Self-hitting in autistic people requires separate consideration because the behavior can serve entirely different functions. Repetitive movements like head-banging or hand-biting in autistic individuals, particularly those with higher support needs, often serve a communication purpose. When language is absent or insufficient, self-injurious behavior may be the most effective way to signal pain, discomfort, or an unmet need.

This is considered clinically distinct from the emotionally driven self-harm described above. In the autism context, the behavior is more closely related to sensory processing and communication than to the cycle of emotional distress, relief, and reinforcement that characterizes NSSI. That said, the line isn’t always clear. Autistic individuals can also experience emotional self-harm, and assuming all self-hitting is “just stimming” risks overlooking genuine distress. The key question is whether the behavior is intentionally self-directed to manage emotional pain or serving a sensory or communicative role.

Coping Strategies That Target the Same Urge

Because self-hitting often happens impulsively during emotional peaks, the most effective alternatives are ones that work fast. Dialectical behavior therapy (DBT) offers a set of skills specifically designed for moments when the urge to self-harm is strongest.

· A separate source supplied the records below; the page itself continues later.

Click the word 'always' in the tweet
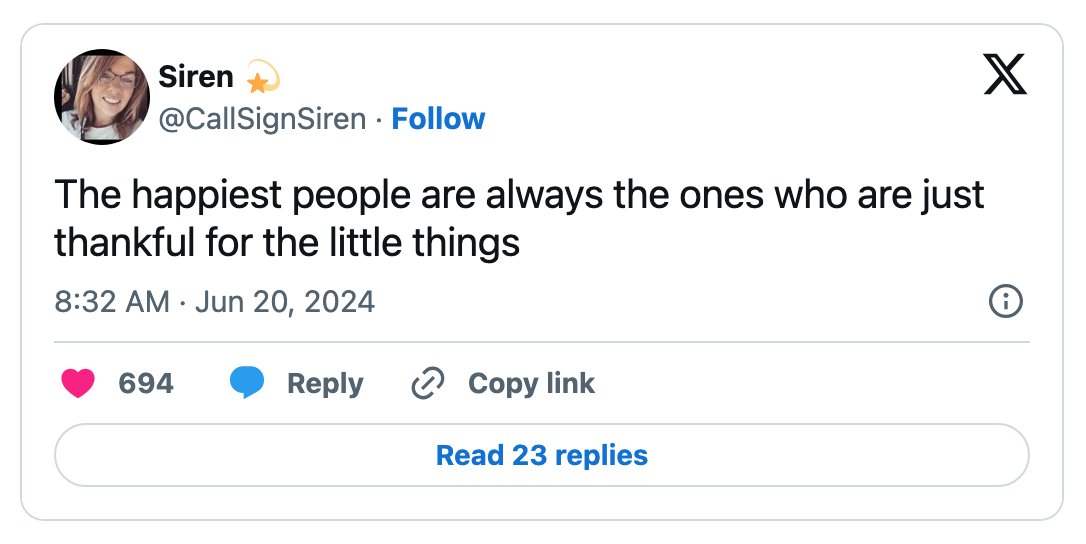1086x544 pixels. tap(544, 196)
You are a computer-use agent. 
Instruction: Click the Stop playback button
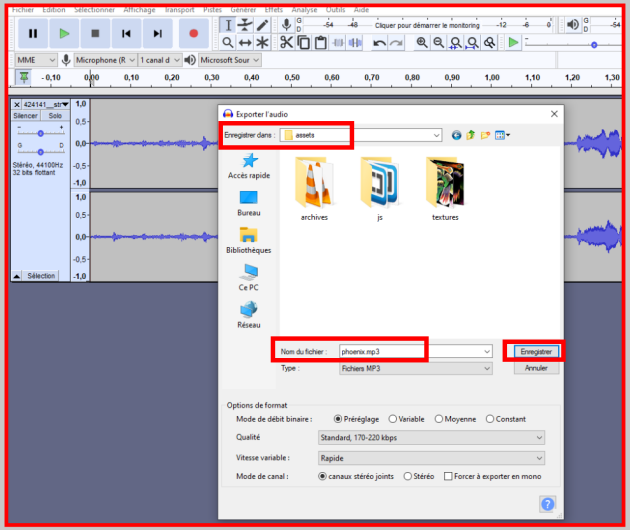pos(95,34)
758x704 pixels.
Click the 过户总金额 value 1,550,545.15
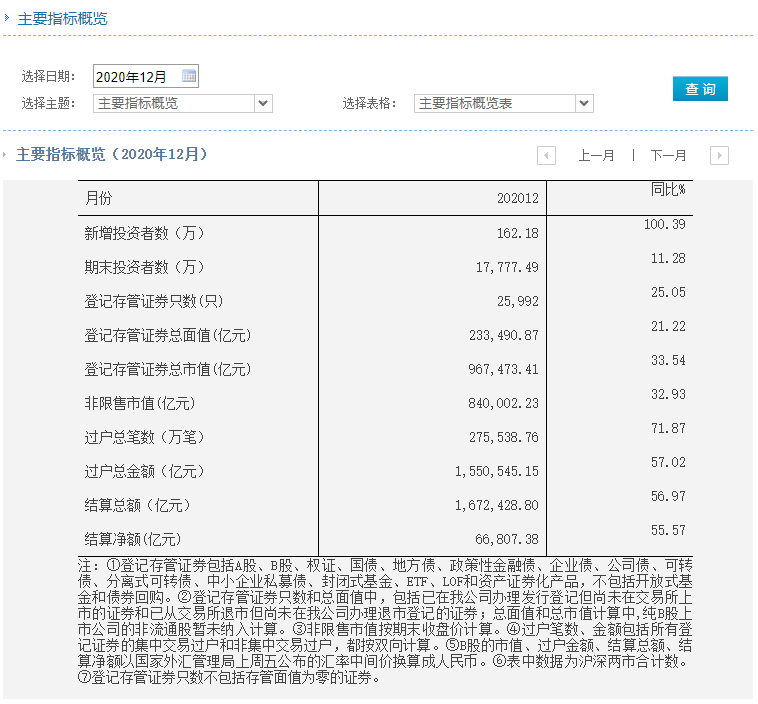(x=496, y=471)
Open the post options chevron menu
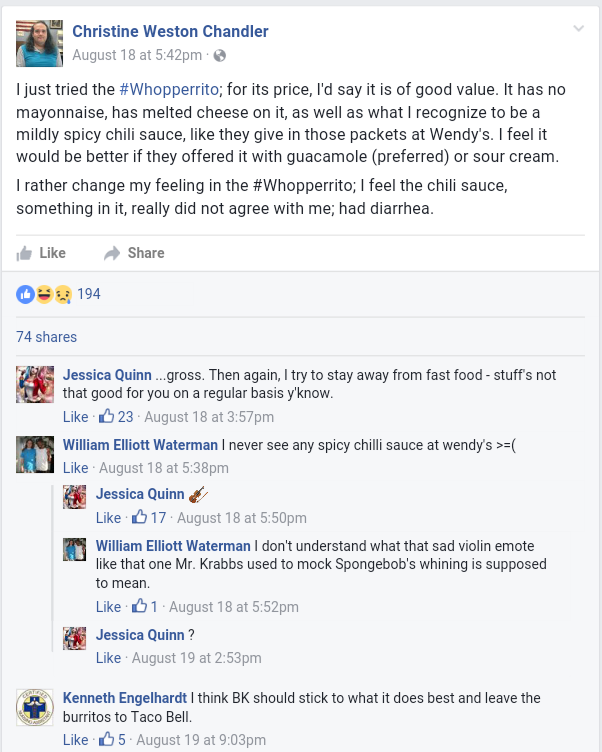This screenshot has width=602, height=752. [578, 28]
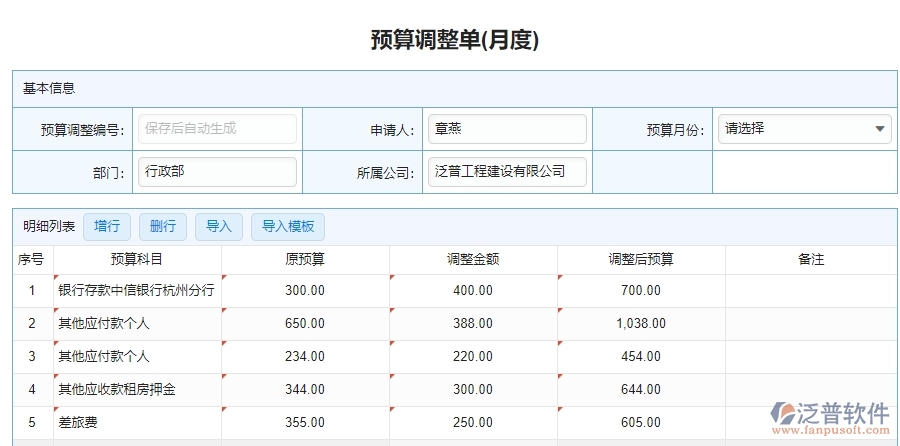
Task: Click the 增行 button
Action: (106, 226)
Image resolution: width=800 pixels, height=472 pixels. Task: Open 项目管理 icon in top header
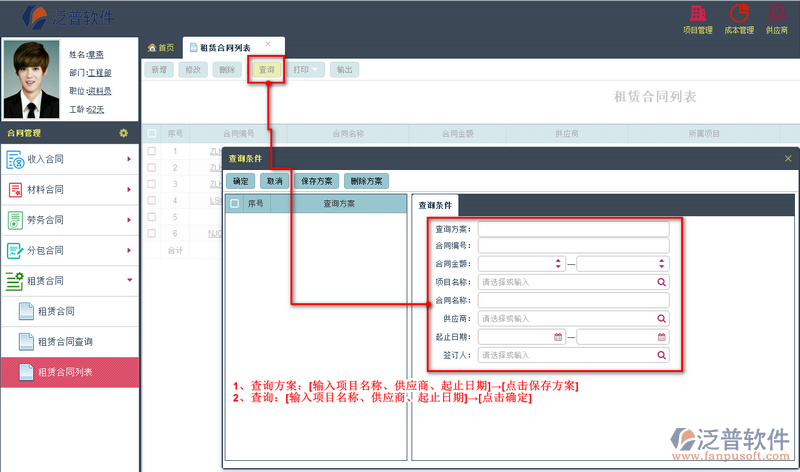click(697, 18)
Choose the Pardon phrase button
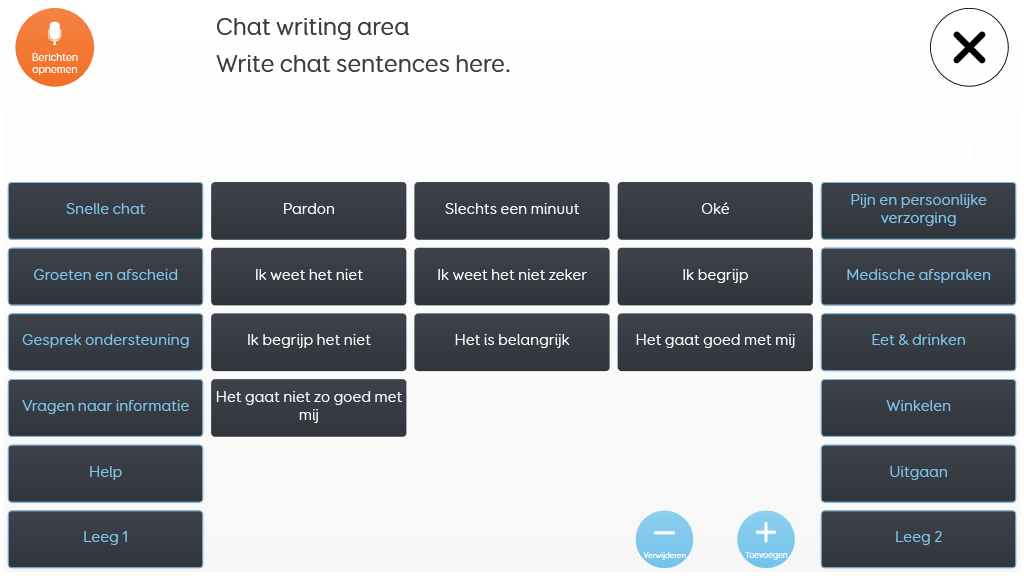 pos(309,210)
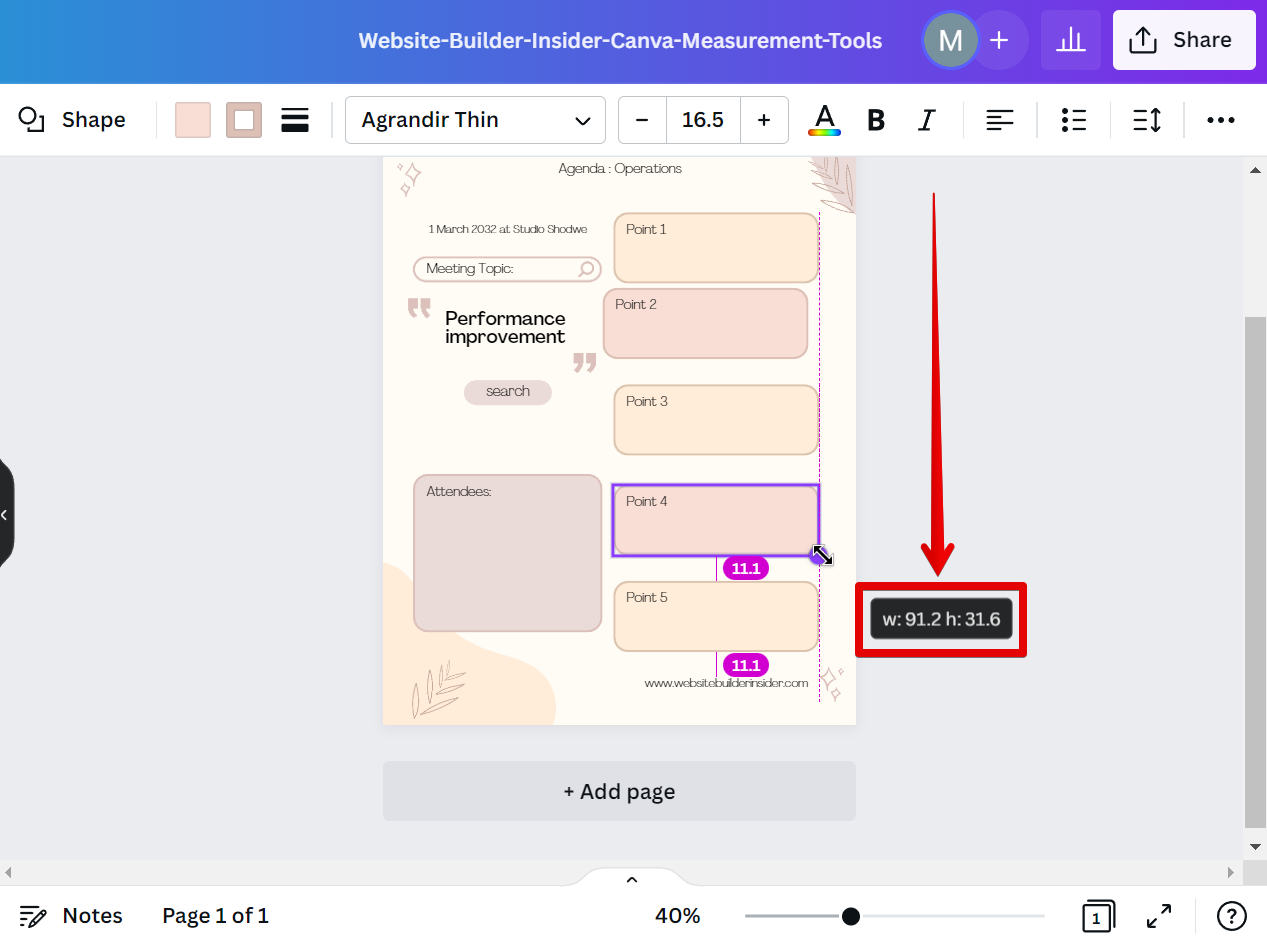Screen dimensions: 1267x940
Task: Open the help question mark
Action: (1231, 915)
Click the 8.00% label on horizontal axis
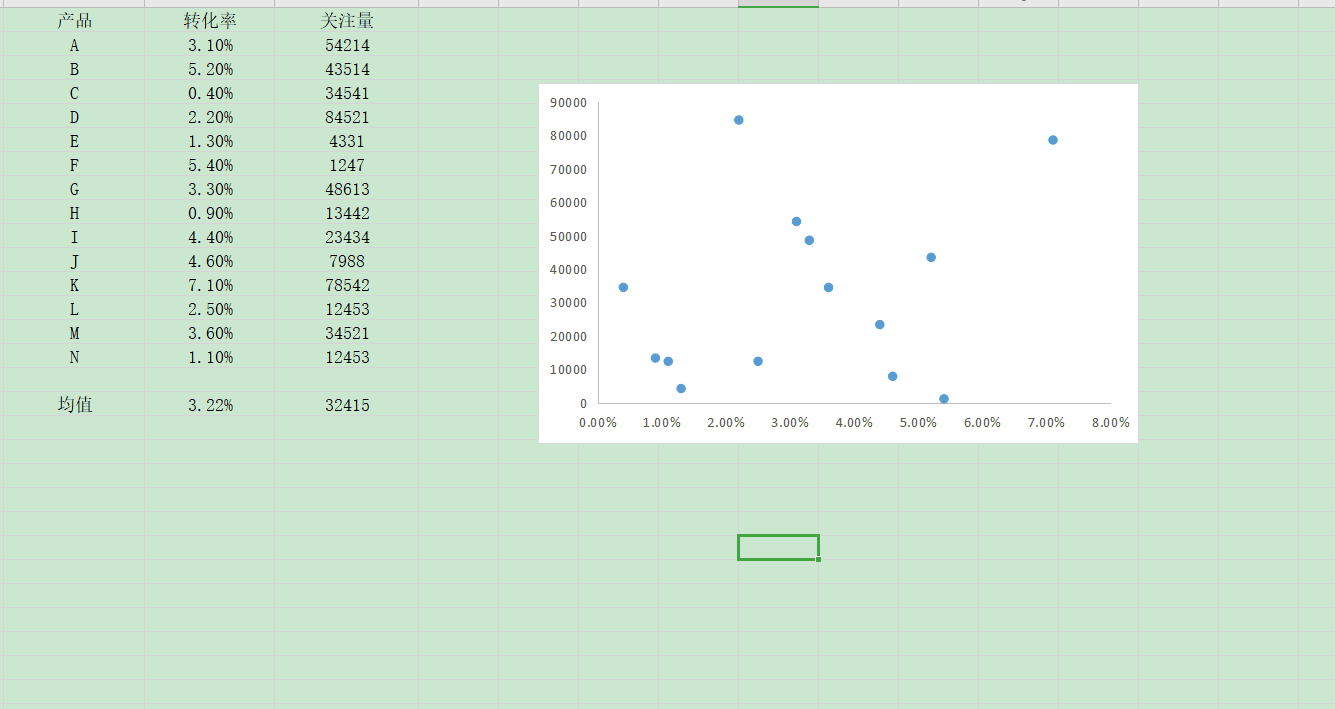This screenshot has height=709, width=1336. click(x=1110, y=423)
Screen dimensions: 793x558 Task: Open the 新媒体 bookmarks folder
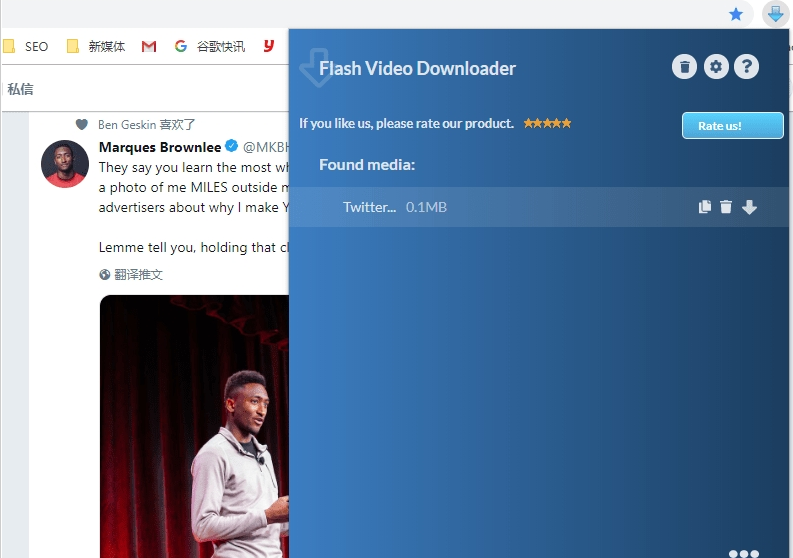pos(96,46)
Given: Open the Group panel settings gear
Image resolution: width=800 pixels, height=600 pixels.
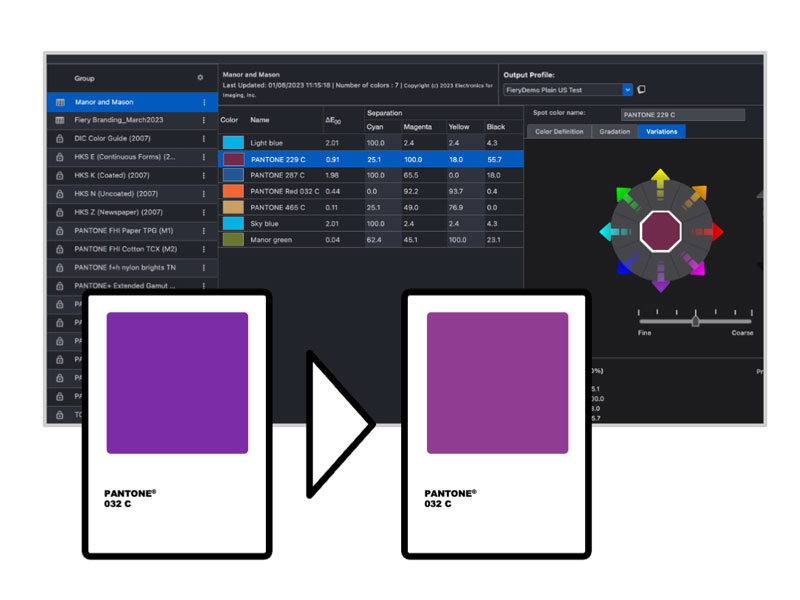Looking at the screenshot, I should [x=200, y=78].
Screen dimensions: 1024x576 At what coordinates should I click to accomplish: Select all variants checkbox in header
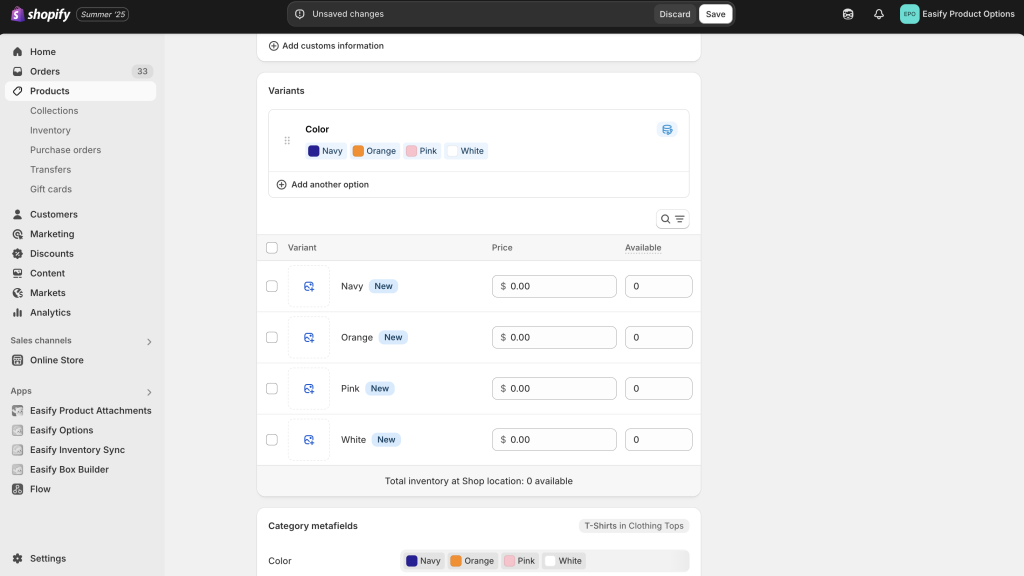point(272,248)
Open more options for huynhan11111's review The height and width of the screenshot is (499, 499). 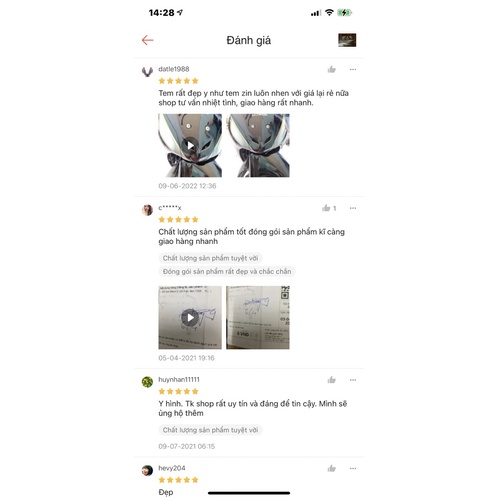tap(353, 380)
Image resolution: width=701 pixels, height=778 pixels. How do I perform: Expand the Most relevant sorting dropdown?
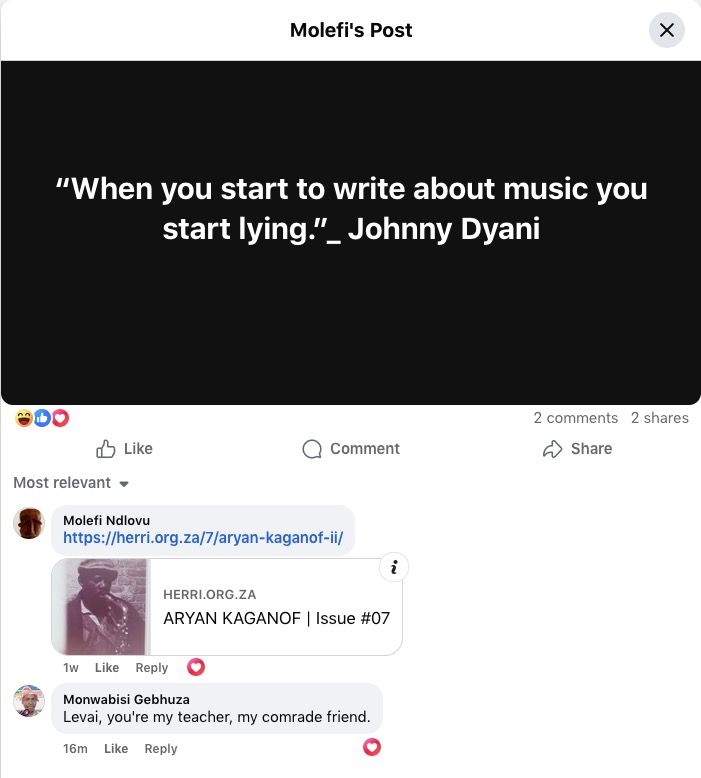click(x=71, y=483)
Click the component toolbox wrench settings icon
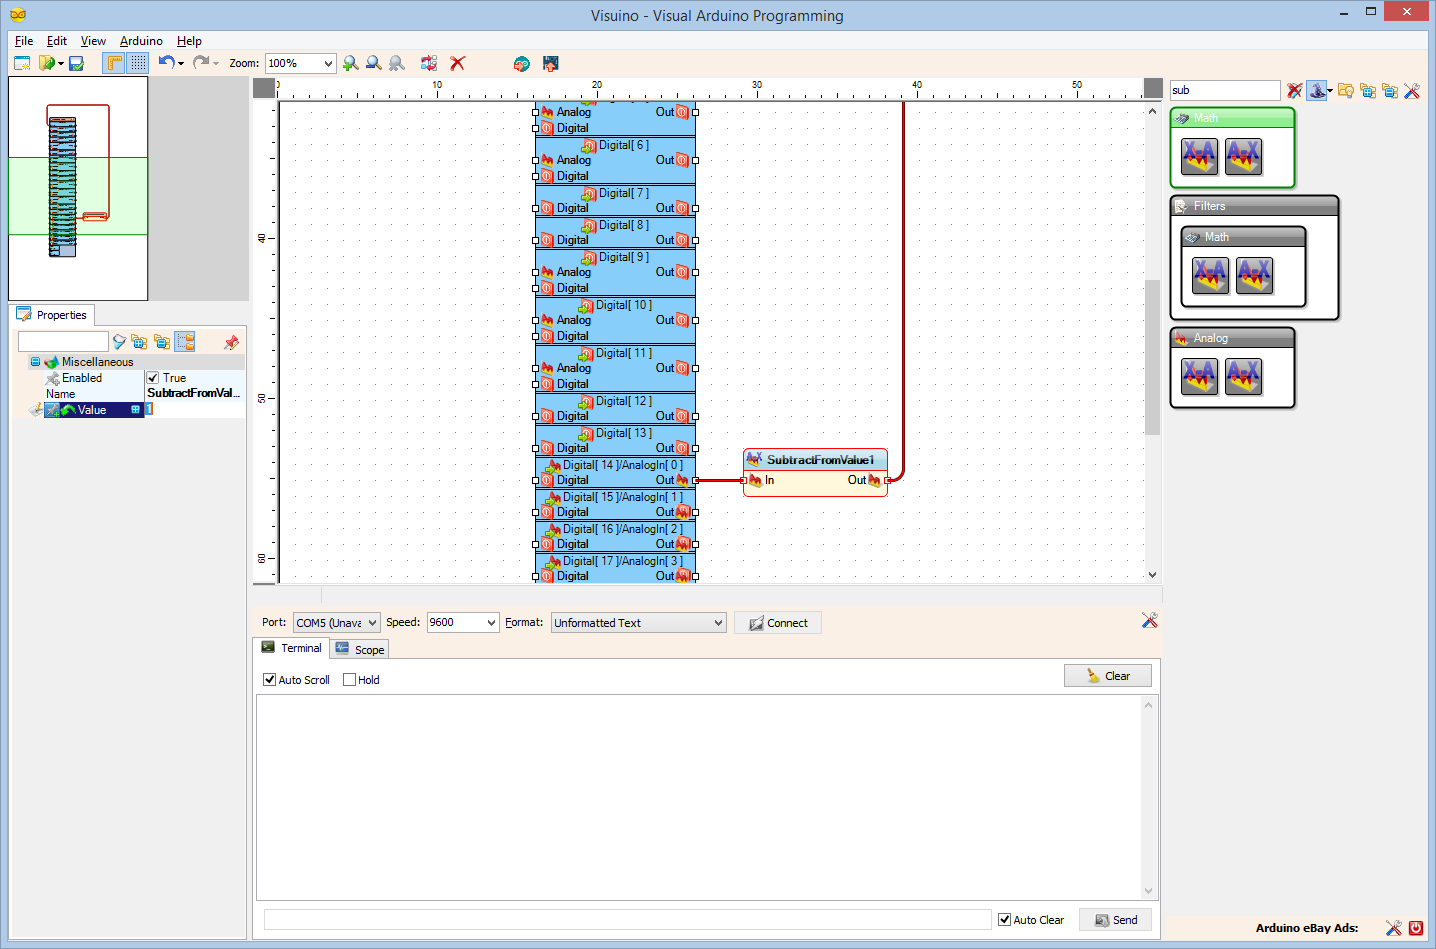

One of the most immediate is a technique that uses cold temperature to trigger a calming reflex. Placing something cold on your face, just below the eyes and along the sides of the nose, or submerging your face in a bowl of ice water for about 30 seconds while holding your breath, activates a reflex that slows heart rate and deepens breathing. The effect is rapid but temporary, so it works best as a bridge to other coping strategies.

Intense physical exercise can serve a similar function. When the urge to hit comes from a surge of anger or agitation, burning off that energy through sprinting, push-ups, or any vigorous movement channels the physical intensity without causing harm. Paced breathing (slow exhales that are longer than inhales) and deliberately tensing and relaxing muscle groups also help bring the body’s stress response down from its peak.

For people whose self-hitting is driven by the need to feel physical sensation, holding ice cubes, snapping a rubber band against the wrist, or taking a very cold shower can provide a strong sensory experience without causing injury. These aren’t permanent solutions, but they can interrupt the cycle long enough for the acute urge to pass.